La Corte suprema: «I fratelli Mamić colpevoli». Zoran lascia la Dinamo Zagabria

Zdravko e Zoran Mamić. Foto: Armin Durgut/PIXSELL

La Corte suprema ha oggi, lunedì 16 marzo, confermato la sentenza del Tribunale regionale di Osijek, che aveva condannato a sei anni e mezzo il numero uno della Dinamo Zagabria, Zdravko Mamić, per aver sottratto 116 milioni di kune (poco più di 15 milioni di euro) dalle casse della società calcistica. Carcere anche per il fratello Zoran Mamić, anche se la Corte gli ha diminuito la pena da scontare da quattro anni e undici mesi  a quattro anni e otto mesi.
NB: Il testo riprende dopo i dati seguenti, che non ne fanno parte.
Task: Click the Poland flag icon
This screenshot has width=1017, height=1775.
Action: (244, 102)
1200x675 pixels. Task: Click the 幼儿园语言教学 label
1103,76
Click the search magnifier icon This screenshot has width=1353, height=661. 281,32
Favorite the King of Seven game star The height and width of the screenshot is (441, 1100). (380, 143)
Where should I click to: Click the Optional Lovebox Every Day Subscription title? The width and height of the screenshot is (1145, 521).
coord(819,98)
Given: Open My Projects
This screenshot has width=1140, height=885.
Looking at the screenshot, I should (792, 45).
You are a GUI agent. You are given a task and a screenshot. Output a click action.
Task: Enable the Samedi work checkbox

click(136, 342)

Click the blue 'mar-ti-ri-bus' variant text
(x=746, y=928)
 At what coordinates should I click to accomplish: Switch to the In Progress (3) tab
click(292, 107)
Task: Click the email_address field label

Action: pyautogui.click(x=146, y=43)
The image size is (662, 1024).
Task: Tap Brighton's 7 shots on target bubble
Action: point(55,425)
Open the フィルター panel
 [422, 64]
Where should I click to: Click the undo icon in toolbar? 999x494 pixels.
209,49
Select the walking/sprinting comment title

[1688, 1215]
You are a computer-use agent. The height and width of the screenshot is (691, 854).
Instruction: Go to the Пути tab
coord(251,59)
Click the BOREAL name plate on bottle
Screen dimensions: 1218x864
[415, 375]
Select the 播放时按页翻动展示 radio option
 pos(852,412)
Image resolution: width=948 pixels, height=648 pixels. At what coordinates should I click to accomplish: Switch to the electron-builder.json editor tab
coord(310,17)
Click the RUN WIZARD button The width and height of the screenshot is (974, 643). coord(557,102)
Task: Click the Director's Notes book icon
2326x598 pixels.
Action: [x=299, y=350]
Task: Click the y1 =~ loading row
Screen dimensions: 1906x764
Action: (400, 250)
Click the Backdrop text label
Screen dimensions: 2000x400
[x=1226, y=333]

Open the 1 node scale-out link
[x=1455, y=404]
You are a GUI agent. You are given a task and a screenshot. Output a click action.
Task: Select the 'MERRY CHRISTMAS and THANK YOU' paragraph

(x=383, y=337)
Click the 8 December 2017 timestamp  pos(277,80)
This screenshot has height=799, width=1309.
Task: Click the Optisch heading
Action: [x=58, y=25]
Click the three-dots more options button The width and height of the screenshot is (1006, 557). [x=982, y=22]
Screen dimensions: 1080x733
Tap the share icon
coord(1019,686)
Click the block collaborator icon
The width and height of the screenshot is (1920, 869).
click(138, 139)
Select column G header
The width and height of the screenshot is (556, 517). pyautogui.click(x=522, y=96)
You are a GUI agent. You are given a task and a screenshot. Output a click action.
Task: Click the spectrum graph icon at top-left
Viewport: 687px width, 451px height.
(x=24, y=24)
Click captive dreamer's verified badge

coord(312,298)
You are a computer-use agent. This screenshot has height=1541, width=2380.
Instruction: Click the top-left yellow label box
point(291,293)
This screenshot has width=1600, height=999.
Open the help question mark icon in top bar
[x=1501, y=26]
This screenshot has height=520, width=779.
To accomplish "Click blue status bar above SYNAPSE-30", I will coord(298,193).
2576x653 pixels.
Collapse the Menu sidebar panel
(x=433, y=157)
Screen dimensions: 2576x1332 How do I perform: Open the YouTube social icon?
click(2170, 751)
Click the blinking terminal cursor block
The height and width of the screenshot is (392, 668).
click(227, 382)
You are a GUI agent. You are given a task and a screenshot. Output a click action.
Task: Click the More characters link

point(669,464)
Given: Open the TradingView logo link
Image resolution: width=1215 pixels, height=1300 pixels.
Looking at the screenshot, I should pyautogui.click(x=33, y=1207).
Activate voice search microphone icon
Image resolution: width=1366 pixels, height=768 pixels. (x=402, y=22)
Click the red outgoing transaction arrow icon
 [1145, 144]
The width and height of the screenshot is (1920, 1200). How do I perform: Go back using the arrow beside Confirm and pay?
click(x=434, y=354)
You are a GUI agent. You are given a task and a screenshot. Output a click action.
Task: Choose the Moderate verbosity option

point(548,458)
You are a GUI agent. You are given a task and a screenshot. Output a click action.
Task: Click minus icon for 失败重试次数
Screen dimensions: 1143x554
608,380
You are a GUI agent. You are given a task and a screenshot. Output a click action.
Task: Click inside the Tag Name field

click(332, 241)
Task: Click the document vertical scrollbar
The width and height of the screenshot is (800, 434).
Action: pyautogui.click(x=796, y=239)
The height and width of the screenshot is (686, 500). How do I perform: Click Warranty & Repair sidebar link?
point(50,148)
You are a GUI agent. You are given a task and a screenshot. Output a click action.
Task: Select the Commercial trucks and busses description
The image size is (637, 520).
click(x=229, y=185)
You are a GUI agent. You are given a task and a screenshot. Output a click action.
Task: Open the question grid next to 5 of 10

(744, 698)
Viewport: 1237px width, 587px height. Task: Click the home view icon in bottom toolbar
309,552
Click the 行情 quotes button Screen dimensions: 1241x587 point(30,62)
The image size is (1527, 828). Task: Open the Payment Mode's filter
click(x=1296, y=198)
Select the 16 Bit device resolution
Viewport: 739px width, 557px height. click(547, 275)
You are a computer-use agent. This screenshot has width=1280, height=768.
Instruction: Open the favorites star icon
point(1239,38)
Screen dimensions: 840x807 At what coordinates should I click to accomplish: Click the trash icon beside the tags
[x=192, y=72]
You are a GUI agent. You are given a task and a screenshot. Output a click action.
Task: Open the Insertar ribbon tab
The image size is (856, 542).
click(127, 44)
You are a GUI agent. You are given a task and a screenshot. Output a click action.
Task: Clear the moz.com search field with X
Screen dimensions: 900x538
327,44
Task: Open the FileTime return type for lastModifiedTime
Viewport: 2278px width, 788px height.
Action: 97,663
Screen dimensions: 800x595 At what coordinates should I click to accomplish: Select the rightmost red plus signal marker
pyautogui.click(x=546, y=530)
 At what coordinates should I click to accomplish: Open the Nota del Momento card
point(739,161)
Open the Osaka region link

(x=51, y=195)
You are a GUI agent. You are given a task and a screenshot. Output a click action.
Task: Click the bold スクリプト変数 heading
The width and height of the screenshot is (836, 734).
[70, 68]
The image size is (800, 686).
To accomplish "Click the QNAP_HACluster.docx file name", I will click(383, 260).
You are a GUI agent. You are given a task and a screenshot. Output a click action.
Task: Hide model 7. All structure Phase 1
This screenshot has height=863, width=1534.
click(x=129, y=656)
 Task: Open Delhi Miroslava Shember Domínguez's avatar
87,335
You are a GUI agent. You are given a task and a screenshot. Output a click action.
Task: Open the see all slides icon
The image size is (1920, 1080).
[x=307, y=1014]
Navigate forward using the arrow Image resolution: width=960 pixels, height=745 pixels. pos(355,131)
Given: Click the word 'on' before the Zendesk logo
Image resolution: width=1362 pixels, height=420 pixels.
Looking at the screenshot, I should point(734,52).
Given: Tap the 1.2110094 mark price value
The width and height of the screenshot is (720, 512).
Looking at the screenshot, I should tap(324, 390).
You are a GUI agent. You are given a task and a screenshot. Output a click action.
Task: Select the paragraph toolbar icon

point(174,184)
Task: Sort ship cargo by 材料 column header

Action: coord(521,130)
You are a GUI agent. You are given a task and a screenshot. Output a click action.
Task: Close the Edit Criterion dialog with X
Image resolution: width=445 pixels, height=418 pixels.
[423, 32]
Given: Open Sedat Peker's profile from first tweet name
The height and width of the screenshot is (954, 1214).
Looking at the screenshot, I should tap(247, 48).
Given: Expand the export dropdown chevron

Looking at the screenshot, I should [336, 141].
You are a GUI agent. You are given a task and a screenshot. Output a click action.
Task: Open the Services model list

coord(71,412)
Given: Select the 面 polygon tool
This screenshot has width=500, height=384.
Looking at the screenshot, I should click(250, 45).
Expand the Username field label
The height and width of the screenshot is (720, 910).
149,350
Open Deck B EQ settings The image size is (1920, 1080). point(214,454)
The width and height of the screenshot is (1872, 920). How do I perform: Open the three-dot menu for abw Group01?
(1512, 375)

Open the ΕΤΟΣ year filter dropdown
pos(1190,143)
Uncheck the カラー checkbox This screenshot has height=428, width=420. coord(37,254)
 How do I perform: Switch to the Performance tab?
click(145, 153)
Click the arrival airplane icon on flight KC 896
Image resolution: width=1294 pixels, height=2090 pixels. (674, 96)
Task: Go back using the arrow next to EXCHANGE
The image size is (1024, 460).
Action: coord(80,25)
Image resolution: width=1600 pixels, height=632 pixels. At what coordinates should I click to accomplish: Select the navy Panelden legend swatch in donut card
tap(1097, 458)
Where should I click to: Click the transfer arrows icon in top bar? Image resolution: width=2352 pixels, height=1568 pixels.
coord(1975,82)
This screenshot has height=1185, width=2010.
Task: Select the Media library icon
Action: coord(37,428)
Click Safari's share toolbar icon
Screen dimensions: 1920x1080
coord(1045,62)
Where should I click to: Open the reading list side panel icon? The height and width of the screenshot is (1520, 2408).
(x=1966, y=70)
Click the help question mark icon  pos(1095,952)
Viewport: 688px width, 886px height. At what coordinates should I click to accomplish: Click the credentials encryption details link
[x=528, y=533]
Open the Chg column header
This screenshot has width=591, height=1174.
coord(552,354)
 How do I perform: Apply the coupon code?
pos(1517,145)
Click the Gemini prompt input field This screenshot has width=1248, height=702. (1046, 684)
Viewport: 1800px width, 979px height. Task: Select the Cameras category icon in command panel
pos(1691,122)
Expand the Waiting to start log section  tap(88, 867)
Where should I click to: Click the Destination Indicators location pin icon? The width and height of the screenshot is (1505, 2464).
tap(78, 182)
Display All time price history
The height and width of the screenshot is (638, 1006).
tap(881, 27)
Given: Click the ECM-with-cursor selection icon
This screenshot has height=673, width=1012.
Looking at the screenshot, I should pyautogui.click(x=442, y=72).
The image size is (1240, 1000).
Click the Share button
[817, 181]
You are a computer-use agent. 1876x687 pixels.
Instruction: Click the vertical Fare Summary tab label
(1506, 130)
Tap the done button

Zdravko Mamić si nasconde dalla giustizia croata in Bosnia ed Erzegovina, mentre Zoran Mamić ha deciso stasera di rassegnare le dimissioni da allenatore e direttore sportivo della capolista del campionato croato di calcio: “Anche se non mi ritengo colpevole, come avevo annunciato se la sentenza fosse di colpevolezza, ho deciso di lasciare la Dinamo”. Al suo posto, tre giorni prima della sfida di ritorno degli ottavi di finale di Europa contro il Tottenham di Mourinho (2-0 all’andata per i londinesi), la panchina è stata affidata a Damir Krznar, che ricoprirà anche l’incarico di direttore sportivo.